[Pixel coordinate grounding data]
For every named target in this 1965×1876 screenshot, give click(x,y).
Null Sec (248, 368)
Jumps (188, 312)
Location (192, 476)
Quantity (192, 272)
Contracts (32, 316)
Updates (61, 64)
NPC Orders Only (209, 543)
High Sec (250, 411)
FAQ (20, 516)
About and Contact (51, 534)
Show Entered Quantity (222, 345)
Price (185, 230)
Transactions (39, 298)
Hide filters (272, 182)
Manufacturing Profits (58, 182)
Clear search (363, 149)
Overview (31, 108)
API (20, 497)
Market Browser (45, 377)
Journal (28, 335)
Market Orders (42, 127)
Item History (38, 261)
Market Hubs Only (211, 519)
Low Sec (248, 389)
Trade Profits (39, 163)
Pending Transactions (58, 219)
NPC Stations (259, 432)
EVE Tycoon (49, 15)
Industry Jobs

TASK DESCRIPTION: Above are the entries; give them back verbatim.

RESPONSE BOX:
For every named target in this 1965×1876 screenshot, give click(x,y).
Null Sec (248, 368)
Jumps (188, 312)
Location (192, 476)
Quantity (192, 272)
Contracts (32, 316)
Updates (61, 64)
NPC Orders Only (209, 543)
High Sec (250, 411)
FAQ (20, 516)
About and Contact (51, 534)
Show Entered Quantity (222, 345)
Price (185, 230)
Transactions (39, 298)
Hide filters (272, 182)
Manufacturing Profits (58, 182)
Clear search (363, 149)
Overview (31, 108)
API (20, 497)
Market Browser (45, 377)
Journal (28, 335)
Market Orders (42, 127)
Item History (38, 261)
Market Hubs Only (211, 519)
Low Sec (248, 389)
Trade Profits (39, 163)
Pending Transactions (58, 219)
NPC Stations (259, 432)
EVE Tycoon (49, 15)
Industry Jobs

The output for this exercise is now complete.